Figure 16: The keg turned into a bucket.

"Perhaps the warnings against liquor have become commonplace to you. Perhaps you feel that you do not need to be told the story of the great curse. But if the warning comes echoing back to you in the time of temptation you will bless the hearing of it, for it may mean everything to you and your loved ones and the generations to come.

"It is the Master who said, 'And whosoever shall give to drink unto one of these little ones a cup of cold water only in the name of a disciple, verily, I say unto you, he shall in no wise lose his reward.' But what may one lose when he puts the drunkard's glass to the lips of a young man?

"Hear the voice of Solomon: 'The drunkard and the glutton shall come to poverty, and drowsiness shall clothe a man with rags.' 'Wine is a mocker, strong drink is raging, and whosoever is deceived thereby is not wise.'

"If Jesus held up to us a cup of cold water as the emblem of purity, let us never bring dishonor upon one of earth's greatest blessings.

"'Traverse the desert, and then ye can tell
What treasures exist in the cold, deep well;
Sink in despair on the red, parched earth,
And then ye may reckon what water is worth.'"


—New Year's Day

The Psalmist Truly Says that "A Merry Heart Maketh a Cheerful Countenance."

THE LESSON—That the wearing of a gloomy countenance is unpardonable and that "the smile that won't come off" is the kind that ought to come on.

Laughter is catching. The following chalk talk will capture an audience and bring genuine smiles as nothing else, perhaps, in this book. It has been prepared for that purpose. While it is arranged here as especially appropriate for the beginning of the new year, it may be used with varying applications on many other occasions.

The Talk.

"There is a good deal of consolation in the words of Cowper, who truly declares that

"'The path of sorrow, and that path alone,
Leads to the land where sorrow is unknown.'

"Nevertheless, most of us ask for as little real sorrow as possible while we are treading the pathway that leads to eternal peace.

[It is advisable to begin the drawing of Fig. 17 at this point, and continue the talk as the picture develops. It is suggested that the eyes be drawn first, then the mouth and nose, and, finally, the outer portions. It adds to the effect, too, to stop drawing at this point, allowing the people to study carefully the dull, gloomy expression of the face. Then, as if to put on the finishing touches, draw the lines of the forehead. These, of course, are the lines of the nose and mouth of the reversed face, but the audience will not suspect the 'trick' until it is revealed.]

Figure 17: A gloomy man's face.

[WRITTEN PROBLEM 1]
Reproduce the section of the chalk talk passage that begins with the words containing "THE LESSON—That the" and ends with "many other occasions.".

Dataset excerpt
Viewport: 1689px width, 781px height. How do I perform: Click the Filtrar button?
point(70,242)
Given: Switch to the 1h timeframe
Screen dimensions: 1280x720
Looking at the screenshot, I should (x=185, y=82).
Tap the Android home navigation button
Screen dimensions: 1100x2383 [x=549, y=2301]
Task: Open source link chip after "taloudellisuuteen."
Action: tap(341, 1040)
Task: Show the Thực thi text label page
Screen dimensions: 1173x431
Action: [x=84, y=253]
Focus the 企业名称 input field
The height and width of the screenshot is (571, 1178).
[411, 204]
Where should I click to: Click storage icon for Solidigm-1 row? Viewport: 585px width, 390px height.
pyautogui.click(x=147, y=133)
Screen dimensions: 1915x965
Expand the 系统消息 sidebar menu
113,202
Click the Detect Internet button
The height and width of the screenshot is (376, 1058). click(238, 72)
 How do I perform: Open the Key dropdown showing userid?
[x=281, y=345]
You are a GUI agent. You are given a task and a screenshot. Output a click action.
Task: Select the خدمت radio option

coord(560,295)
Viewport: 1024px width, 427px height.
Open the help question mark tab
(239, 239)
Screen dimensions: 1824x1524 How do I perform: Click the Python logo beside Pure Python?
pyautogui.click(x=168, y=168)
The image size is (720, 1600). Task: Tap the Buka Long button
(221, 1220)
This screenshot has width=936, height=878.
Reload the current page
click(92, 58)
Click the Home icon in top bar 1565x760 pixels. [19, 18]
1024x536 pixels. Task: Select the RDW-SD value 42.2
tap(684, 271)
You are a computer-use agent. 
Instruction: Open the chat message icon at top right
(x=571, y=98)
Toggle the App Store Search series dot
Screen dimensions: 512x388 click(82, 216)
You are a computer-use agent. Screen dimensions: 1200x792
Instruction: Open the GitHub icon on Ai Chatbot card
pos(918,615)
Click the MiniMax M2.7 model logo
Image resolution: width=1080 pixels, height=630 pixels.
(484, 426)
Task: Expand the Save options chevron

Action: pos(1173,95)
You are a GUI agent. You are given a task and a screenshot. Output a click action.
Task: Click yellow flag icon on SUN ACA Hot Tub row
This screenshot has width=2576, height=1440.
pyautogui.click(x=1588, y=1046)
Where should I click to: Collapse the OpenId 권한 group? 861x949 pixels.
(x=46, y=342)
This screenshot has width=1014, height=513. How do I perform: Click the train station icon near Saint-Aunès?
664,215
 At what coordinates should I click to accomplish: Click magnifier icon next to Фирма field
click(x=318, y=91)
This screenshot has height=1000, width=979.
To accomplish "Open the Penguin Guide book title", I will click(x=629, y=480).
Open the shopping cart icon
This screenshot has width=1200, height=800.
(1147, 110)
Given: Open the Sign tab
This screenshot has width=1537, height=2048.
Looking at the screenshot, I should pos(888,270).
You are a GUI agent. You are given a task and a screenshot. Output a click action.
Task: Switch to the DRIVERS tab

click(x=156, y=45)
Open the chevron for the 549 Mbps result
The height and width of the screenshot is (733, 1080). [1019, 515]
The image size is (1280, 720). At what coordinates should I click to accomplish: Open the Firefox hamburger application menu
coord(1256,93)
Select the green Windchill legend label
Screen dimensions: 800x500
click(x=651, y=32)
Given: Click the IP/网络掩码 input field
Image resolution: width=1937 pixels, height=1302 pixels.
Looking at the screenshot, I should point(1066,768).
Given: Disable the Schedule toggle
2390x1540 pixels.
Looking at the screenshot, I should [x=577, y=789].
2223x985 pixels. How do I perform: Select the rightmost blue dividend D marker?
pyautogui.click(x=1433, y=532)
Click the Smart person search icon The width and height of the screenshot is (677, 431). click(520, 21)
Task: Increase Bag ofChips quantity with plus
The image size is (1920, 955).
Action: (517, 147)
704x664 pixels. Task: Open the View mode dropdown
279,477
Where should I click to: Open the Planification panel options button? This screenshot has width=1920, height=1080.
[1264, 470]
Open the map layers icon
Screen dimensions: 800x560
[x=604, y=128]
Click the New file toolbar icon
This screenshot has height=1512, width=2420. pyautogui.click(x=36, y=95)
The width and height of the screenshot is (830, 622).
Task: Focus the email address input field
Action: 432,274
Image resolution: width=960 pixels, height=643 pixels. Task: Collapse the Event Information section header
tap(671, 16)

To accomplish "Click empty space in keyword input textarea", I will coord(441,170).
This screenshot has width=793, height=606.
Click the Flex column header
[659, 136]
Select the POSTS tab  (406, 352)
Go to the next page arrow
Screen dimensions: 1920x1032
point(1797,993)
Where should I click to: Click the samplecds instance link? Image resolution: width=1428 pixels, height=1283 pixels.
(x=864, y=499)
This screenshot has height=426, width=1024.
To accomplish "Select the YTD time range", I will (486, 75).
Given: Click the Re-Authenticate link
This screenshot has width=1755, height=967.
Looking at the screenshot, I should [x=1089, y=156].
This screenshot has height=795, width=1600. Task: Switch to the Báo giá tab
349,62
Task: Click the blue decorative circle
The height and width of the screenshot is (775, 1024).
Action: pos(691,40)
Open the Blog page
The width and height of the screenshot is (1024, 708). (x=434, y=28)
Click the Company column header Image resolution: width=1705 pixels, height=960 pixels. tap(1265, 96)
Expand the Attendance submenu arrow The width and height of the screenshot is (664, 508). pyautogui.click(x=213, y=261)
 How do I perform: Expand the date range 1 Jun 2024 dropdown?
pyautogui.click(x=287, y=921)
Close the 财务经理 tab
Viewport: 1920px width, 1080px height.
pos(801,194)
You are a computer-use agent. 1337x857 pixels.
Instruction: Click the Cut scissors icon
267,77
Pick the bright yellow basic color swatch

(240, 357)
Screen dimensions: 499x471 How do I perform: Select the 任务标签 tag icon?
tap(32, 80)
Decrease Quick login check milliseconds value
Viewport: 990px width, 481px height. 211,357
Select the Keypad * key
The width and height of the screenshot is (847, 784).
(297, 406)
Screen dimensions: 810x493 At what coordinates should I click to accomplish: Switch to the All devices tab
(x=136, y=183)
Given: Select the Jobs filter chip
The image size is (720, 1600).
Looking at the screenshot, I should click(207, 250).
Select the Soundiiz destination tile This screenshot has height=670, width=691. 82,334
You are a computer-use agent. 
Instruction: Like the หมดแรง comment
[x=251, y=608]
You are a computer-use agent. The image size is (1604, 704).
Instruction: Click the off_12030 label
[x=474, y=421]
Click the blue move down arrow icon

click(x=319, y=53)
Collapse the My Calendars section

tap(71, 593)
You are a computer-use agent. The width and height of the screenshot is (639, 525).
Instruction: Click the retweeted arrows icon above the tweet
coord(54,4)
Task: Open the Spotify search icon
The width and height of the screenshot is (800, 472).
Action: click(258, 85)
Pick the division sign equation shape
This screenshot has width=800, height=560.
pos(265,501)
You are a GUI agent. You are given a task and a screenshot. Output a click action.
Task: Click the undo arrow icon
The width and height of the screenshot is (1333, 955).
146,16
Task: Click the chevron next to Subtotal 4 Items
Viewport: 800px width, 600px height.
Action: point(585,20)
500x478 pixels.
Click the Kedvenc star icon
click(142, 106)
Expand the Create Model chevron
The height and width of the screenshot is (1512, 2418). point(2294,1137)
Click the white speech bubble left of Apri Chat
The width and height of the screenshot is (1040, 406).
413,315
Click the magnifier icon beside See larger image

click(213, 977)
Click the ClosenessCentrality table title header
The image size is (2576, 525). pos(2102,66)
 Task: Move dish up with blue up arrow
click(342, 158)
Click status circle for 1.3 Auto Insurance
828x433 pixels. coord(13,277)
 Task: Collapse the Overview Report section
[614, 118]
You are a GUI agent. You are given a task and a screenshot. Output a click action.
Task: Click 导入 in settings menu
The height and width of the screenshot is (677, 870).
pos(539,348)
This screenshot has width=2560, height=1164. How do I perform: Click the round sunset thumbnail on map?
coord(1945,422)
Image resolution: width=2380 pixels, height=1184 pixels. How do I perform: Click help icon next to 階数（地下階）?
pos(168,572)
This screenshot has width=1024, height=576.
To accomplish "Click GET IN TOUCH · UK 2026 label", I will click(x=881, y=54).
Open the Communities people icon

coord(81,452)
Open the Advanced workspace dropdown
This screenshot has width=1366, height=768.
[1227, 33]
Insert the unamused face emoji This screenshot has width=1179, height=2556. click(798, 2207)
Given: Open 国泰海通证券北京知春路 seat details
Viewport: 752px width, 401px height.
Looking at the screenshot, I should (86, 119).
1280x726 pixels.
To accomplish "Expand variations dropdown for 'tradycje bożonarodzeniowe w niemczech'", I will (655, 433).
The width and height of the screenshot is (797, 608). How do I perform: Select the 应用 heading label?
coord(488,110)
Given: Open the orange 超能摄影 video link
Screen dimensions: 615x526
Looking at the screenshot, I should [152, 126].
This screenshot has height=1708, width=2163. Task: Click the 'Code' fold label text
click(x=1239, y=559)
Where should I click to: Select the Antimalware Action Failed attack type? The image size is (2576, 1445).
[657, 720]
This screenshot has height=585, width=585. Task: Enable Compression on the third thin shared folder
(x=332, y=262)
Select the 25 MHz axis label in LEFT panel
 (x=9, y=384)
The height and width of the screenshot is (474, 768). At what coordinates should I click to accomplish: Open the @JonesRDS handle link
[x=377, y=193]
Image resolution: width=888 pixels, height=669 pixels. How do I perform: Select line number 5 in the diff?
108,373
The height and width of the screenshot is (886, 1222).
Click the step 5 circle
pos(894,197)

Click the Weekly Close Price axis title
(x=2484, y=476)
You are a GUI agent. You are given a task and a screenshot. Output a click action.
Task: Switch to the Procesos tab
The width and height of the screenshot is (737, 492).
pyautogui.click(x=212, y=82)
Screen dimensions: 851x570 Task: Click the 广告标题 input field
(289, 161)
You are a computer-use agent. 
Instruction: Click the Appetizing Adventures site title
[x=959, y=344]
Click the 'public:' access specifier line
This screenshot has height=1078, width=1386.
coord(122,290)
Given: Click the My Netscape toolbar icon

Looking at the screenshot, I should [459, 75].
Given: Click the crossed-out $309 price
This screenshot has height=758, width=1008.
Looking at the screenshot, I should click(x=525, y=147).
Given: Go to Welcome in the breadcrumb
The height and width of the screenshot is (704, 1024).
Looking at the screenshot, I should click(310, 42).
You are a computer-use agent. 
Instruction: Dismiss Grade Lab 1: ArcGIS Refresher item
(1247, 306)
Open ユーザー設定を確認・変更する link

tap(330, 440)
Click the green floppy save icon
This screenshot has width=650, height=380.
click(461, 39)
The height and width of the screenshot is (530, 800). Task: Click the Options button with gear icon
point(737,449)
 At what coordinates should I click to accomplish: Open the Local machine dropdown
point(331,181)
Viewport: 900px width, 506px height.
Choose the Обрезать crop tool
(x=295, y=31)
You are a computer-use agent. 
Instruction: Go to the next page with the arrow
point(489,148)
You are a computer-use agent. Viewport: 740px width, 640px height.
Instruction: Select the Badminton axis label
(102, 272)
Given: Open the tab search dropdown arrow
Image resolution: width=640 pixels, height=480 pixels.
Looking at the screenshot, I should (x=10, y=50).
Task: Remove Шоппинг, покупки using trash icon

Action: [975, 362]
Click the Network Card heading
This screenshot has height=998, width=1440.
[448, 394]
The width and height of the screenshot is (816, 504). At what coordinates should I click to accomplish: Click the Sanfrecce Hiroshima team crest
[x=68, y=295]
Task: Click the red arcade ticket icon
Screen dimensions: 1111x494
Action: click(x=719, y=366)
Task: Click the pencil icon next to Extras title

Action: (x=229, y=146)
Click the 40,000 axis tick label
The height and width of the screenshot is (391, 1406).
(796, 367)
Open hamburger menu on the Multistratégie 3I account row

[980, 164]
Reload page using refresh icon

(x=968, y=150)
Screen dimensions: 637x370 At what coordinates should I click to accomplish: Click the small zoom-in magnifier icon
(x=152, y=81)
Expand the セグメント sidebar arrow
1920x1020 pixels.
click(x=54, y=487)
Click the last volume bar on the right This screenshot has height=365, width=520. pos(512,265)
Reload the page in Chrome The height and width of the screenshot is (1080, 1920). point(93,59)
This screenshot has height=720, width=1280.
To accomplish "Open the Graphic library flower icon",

[WRITTEN PROBLEM 2]
How many lines in the entries contain the string "size"? Give only the number.

[TASK OUTPUT 1]
THE LESSON—That the wearing of a gloomy countenance is unpardonable and that "the smile that won't come off" is the kind that ought to come on.

Laughter is catching. The following chalk talk will capture an audience and bring genuine smiles as nothing else, perhaps, in this book. It has been prepared for that purpose. While it is arranged here as especially appropriate for the beginning of the new year, it may be used with varying applications on many other occasions.

[TASK OUTPUT 2]
7